I am one who doesn’t go with out lotion, I have gone thru my bath and body phases. And tried all different kinds of soaps and scrubs. When I got out on my own, I didn’t used to finish my current tooth paste before I was buying a new fresh breath cavity preventing formula. Not even to mention deodorant and it may be a little unsettling to know how many hair products I have.
When you have kinky coilly hair like I do, It’s a real hunt to find out what products it likes. The down side is even of I attacked this sub-section of products I own, I probably will still have a bunch that I do use. I may have to name my hair products; one of the places I give myself permittion to keep more then a few items.
With every section I have to ask myself my guiding questions;
- Does this item spark joy?

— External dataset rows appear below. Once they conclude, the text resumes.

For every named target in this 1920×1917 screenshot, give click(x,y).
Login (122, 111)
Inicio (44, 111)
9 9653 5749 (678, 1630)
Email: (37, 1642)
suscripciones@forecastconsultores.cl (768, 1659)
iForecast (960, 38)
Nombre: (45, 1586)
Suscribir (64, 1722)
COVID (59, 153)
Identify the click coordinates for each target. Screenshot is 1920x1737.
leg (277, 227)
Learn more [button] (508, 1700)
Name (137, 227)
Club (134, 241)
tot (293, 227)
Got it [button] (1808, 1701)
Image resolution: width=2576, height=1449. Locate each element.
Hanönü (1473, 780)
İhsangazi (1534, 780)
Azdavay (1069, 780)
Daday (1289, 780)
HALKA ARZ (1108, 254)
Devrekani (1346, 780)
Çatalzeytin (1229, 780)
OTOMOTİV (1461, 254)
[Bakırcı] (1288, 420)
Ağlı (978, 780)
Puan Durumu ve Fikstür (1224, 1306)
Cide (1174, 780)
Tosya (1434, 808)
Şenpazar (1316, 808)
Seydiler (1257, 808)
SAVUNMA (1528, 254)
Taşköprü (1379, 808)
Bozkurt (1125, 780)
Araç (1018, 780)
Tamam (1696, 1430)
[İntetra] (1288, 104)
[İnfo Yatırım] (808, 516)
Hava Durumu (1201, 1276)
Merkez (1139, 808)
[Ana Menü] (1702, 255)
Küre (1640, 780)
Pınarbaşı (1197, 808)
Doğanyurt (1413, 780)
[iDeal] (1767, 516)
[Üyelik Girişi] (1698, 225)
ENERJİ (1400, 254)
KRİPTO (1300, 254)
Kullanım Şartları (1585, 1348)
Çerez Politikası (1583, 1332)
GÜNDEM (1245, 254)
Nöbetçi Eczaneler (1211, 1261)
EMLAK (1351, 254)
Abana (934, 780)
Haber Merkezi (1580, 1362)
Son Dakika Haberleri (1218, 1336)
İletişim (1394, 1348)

When I use it does it give me a positive feeling?
- How often do I use this? Can someone else benefit for it?
- Do I need this many___? Which one works the best? Which one do I love?
TBH, I didn’t end up decluttering a ton. Mostly just the things that were out or running out. But it’s not all bad cuz the things that I have kept actually do make me feel great! That’s the premise of this whole exercise. Intentionally surrounding myself with only the things that make me feel great.
What I learned from this process?
Though I didn’t get ride of alot, I have realized that things do have an actual energy around them. Things that linger in your life that have no real purpose. It’s kind of a metaphor for life. What people, or bad habits, or beliefs, or ideologies do we let linger in our lives that have no real value.
A few days back I had a real breakthrough that changed the whole trajectory of this decluttering challenge for me personally. It was to Declutter those limiting beliefs I had for myself that lingered with in me so deep that I didn’t even realize I haven’t dealt with some things.
When I started this challenge my goal was to reduce the stuff that makes me feel mentally cluttered. And also eradicate the feeling of frustration every time I walked into my personal space. Now, along with all of that there is a healing taking place and new and bright things are coming into my life.
This time I don’t have any control over these changes, they are joyful and painful all at the same time. But the are making me the person that I am ment to be.